21 de febrero de 2013

Lo (im)posible

Ni con Ewan McGregor, ni en Tailandia, ni en Navidad; pero a mí también me ha llegado lo imposible, eso sí, en febrero y en Lanzarote, una isla donde conviven los horribles resorts con sabor a bufé y las maravillosas formas y colores que genera una tierra hecha de lava.

Lanzarote es un paraíso lunar donde el desierto negro y sus pequeños oasis de casitas blancas contrastan con los hoteles de miles de habitaciones; donde las playas salvajes compiten con las cremas, colonias y demás mejunjes por el protagonismo de los turistas y donde a pesar de que parece que no va a haber más que mojo y pescadito, la primera fila del mar de determinados sitios es una hilera de restaurantes (malos) de todos los países.

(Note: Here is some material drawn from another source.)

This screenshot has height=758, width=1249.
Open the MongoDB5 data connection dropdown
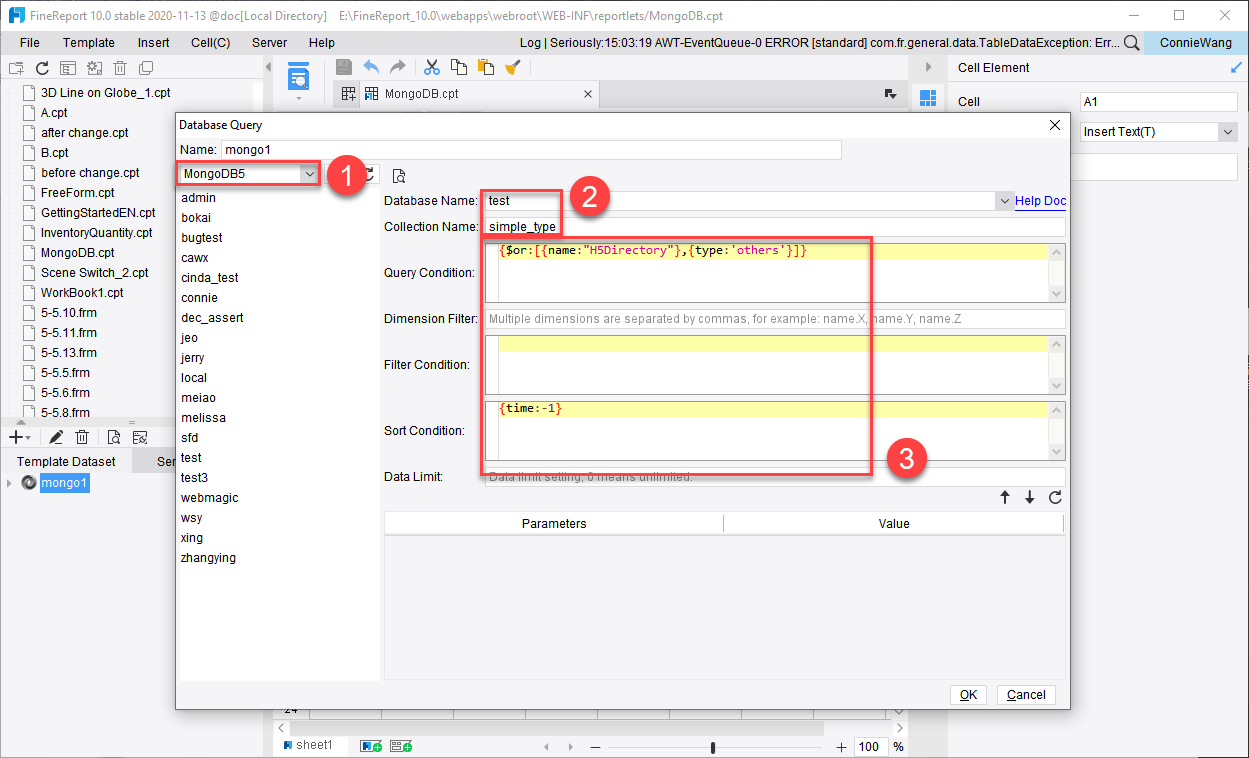pyautogui.click(x=308, y=173)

Y es que en Lanzarote parece que lo imposible es posible, porque siempre es verano, el suelo es impisable porque está hecho de toca que pincha, hay más forasteros que oriundos, la gente va en bicis que pedalea con las manos y porque a pesar de que, según algún isleño ‘sólo llueve cuando Dios se equivoca’, a mí me cayó un tormentón en pleno Timanfaya.



Lanzarote ha sido mi imposible de febrero, pero, ¿y si sigo las creencias de Alicia Liddel y soy capaz de creerme al menos seis cosas imposibles antes de desayunar?  Y creo que pueden acabarse los días cortos, que el giratiempo de Dumbledore es verdad, que puedo ir con mis raídas converse negras a todos los sitios del mundo, por muy de etiqueta que haya que ir ...




Que te pueden implantar un chip para hablar todos los idiomas del mundo, que la vida es una caja de bombones en la que sí puedes elegir lo que te va a tocar o que Pinocho ya es mayor, y quiere enmendarse y salvar al mundo de los cuentos.


Cuando lo imposible es posible por mucho que sea increíble salta una chispa que llena de magia el espíritu. Es lo que yo creo, aunque sea ...(im)posible.